To detect these changes, you’ll be using and creating specific image filters that look at groups of pixels and detect big changes in intensity in an image. These filters produce an output that shows these edges.

So, let’s take a closer look at these filters and see when they’re useful in processing images and identifying traits of interest.

### Frequency in images
We have an intuition of what frequency means when it comes to sound. High-frequency is a high pitched noise, like a bird chirp or violin. And low frequency sounds are low pitch, like a deep voice or a bass drum. For sound, frequency actually refers to how fast a sound wave is oscillating; oscillations are usually measured in cycles/s ([Hz](https://en.wikipedia.org/wiki/Hertz)), and high pitches and made by high-frequency waves. Examples of low and high-frequency sound waves are pictured below. On the y-axis is amplitude, which is a measure of sound pressure that corresponds to the perceived loudness of a sound and on the x-axis is time.

### High and low frequency
Similarly, frequency in images is a rate of change. But, what does it means for an image to change? Well, images change in space, and a high frequency image is one where the intensity changes a lot. And the level of brightness changes quickly from one pixel to the next. A low frequency image may be one that is relatively uniform in brightness or changes very slowly. This is easiest to see in an example.

Most images have both high-frequency and low-frequency components. In the image above, on the scarf and striped shirt, we have a high-frequency image pattern; this part changes very rapidly from one brightness to another. Higher up in this same image, we see parts of the sky and background that change very gradually, which is considered a smooth, low-frequency pattern.

__High-frequency components also correspond to the edges of objects in images__, which can help us classify those objects.

### Fourier Transform
The Fourier Transform (FT) is an important image processing tool which is used to decompose an image into its frequency components. The output of an FT represents the image in the frequency domain, while the input image is the spatial domain (x, y) equivalent. In the frequency domain image, each point represents a particular frequency contained in the spatial domain image. So, for images with a lot of high-frequency components (edges, corners, and stripes), there will be a number of points in the frequency domain at high frequency values.

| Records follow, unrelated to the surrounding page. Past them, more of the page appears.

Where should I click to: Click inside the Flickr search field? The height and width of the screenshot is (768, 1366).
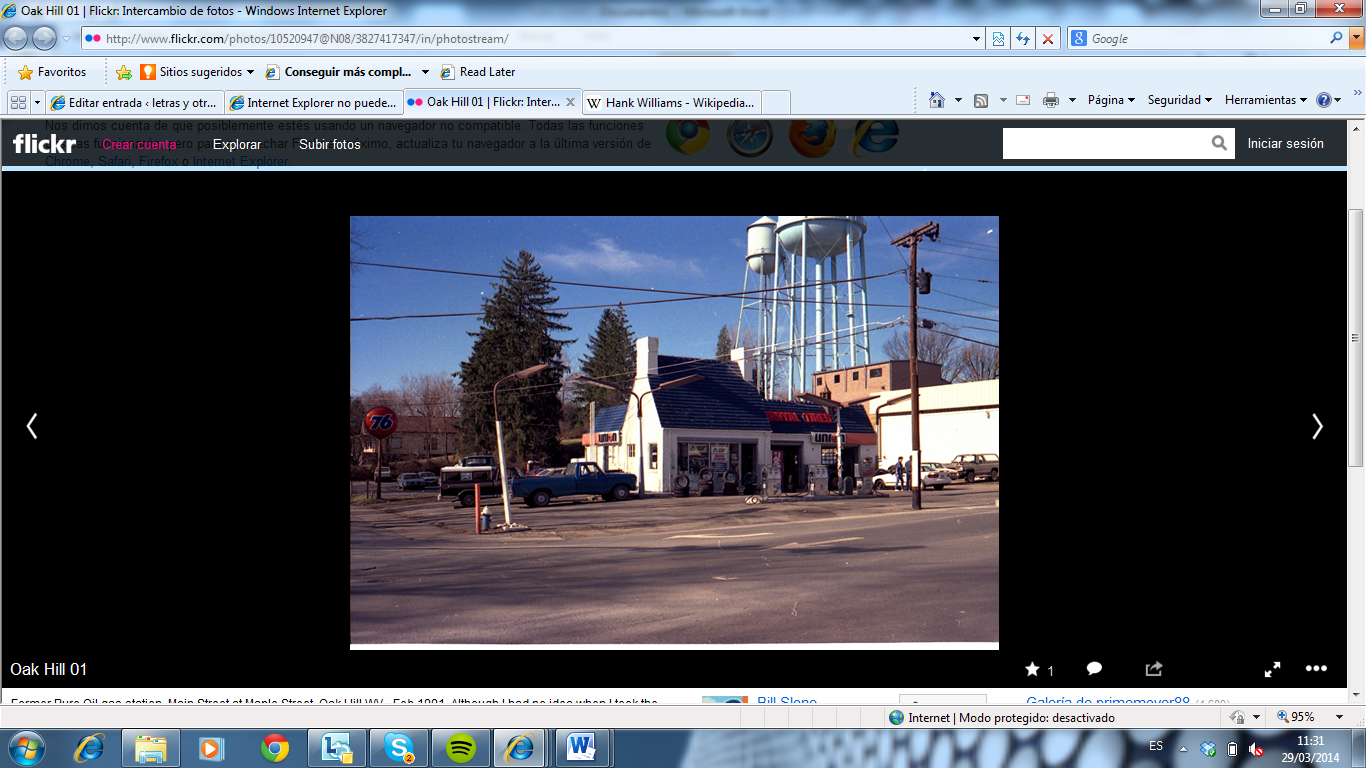(1105, 143)
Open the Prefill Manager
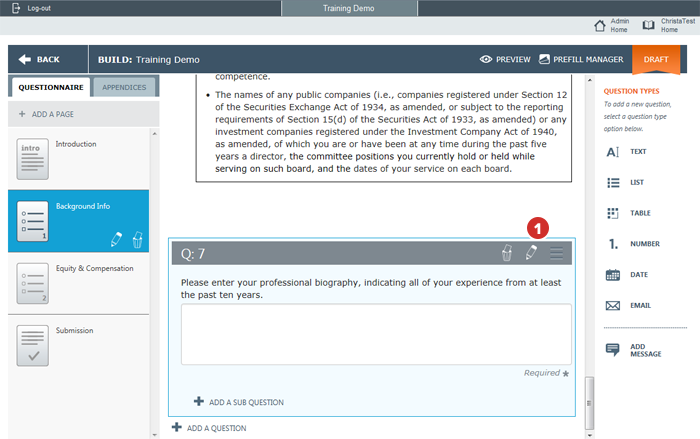This screenshot has width=700, height=439. coord(581,60)
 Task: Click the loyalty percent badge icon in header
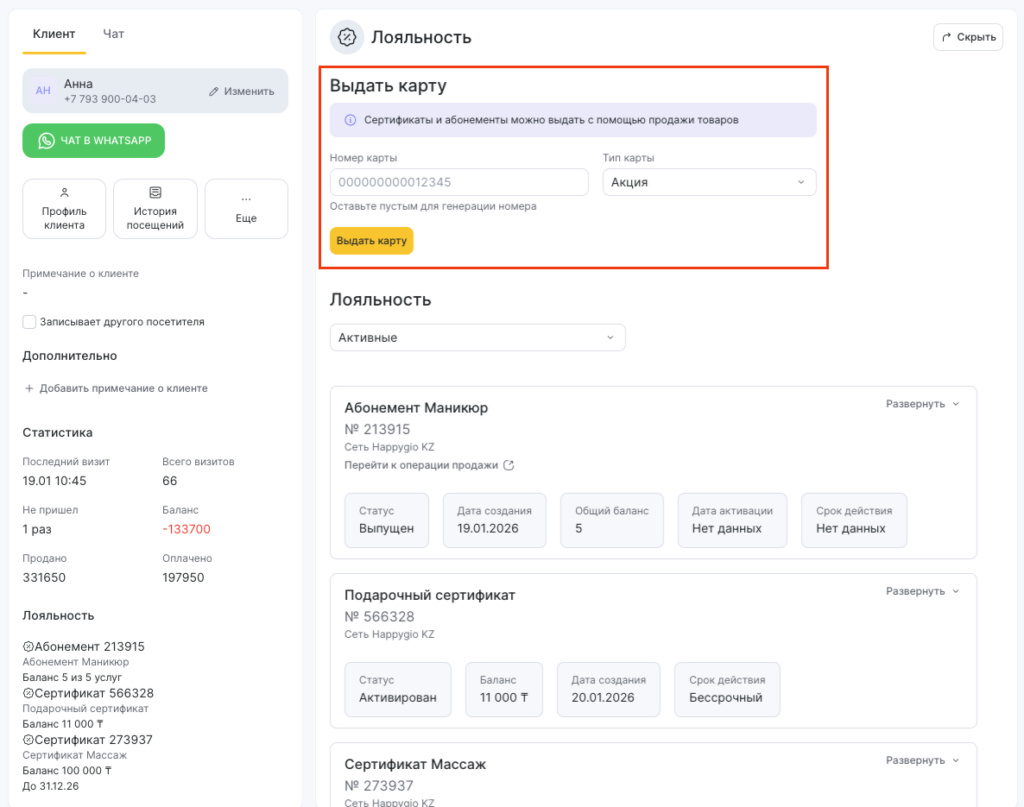tap(347, 37)
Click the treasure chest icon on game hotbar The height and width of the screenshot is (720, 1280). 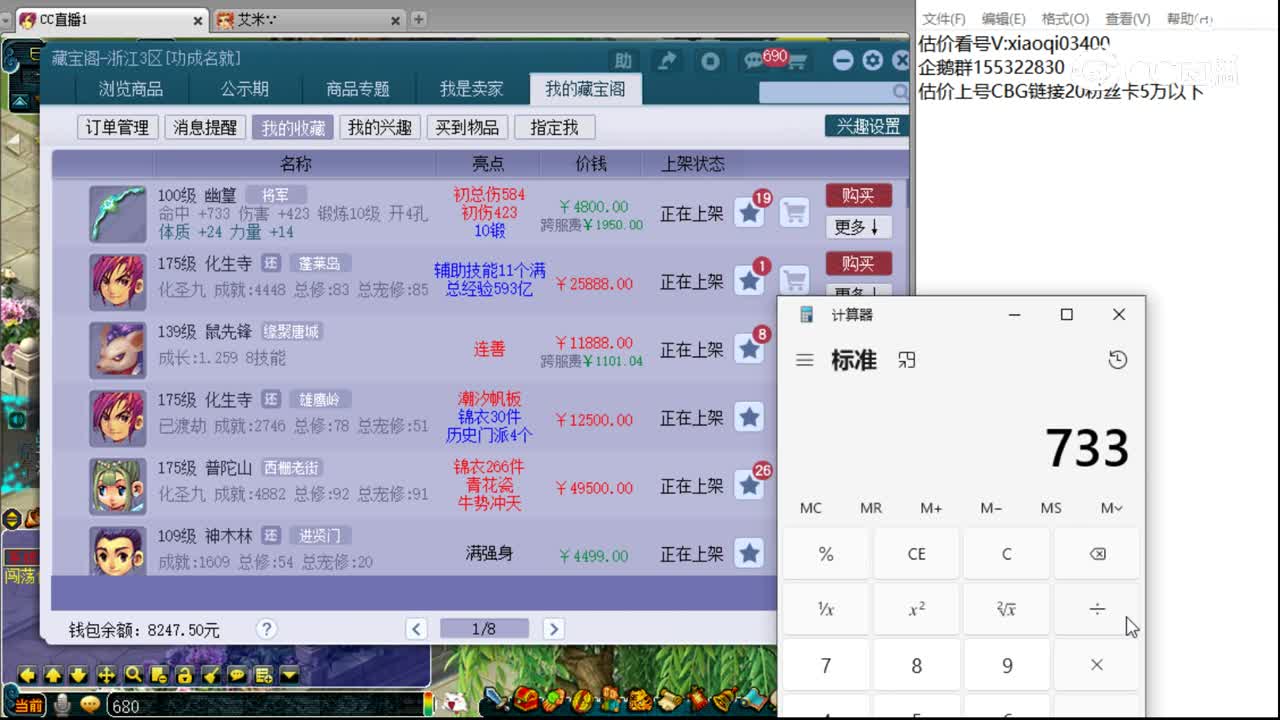tap(525, 700)
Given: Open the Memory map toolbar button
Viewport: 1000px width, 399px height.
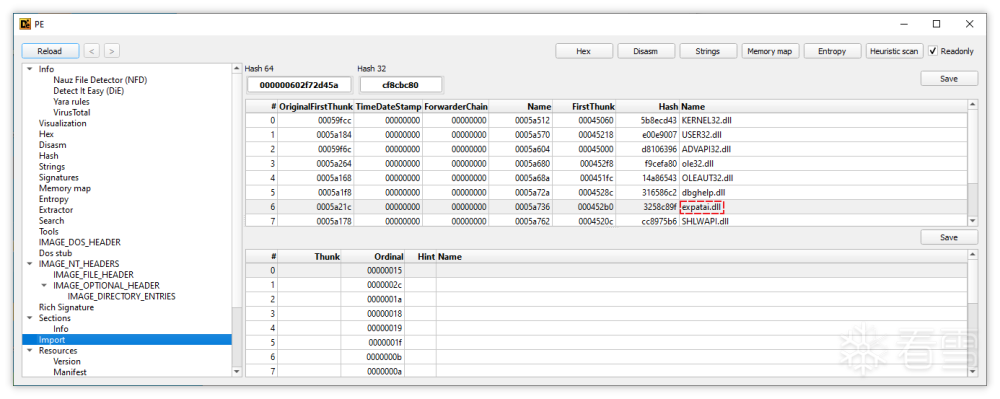Looking at the screenshot, I should tap(770, 51).
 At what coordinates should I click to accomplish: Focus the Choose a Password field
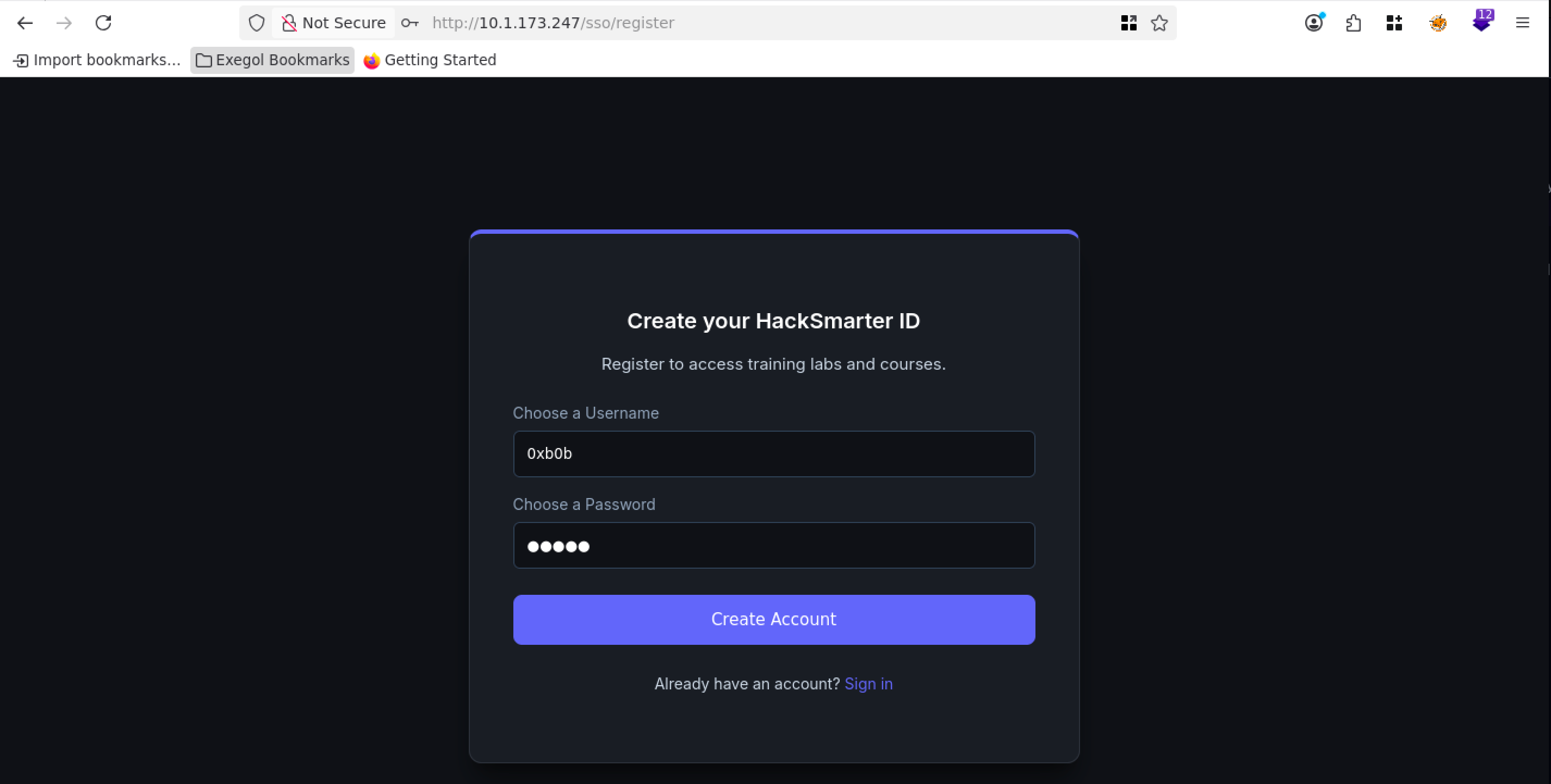pyautogui.click(x=774, y=545)
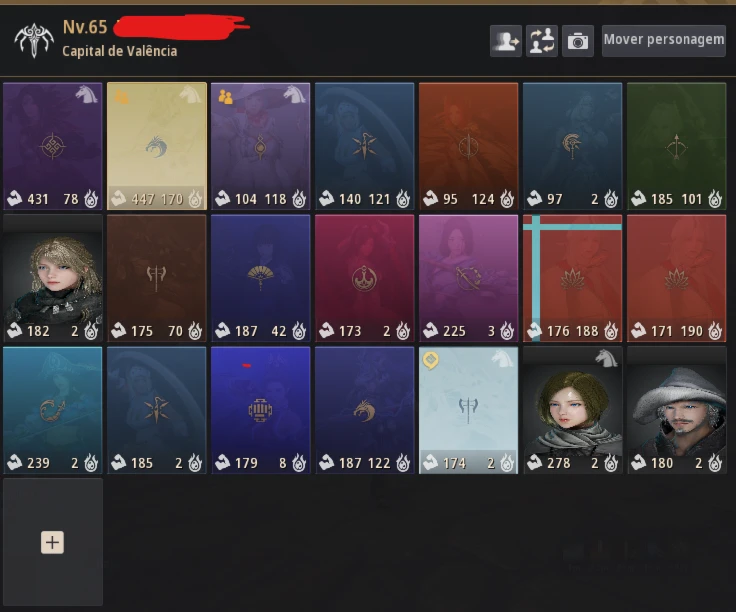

Take a look at how FT's are done with OpenCV, [here](https://docs.opencv.org/3.0-beta/doc/py_tutorials/py_imgproc/py_transforms/py_fourier_transform/py_fourier_transform.html)

### Edge Handling
Kernel convolution relies on centering a pixel and looking at it's surrounding neighbors. So, what do you do if there are no surrounding pixels like on an image corner or edge? Well, there are a number of ways to process the edges, which are listed below. It’s most common to use padding, cropping, or extension. In extension, the border pixels of an image are copied and extended far enough to result in a filtered image of the same size as the original image.

__Extend__ The nearest border pixels are conceptually extended as far as necessary to provide values for the convolution. Corner pixels are extended in 90° wedges. Other edge pixels are extended in lines.

__Padding__ The image is padded with a border of 0's, black pixels.

__Crop__ Any pixel in the output image which would require values from beyond the edge is skipped. This method can result in the output image being slightly smaller, with the edges having been cropped.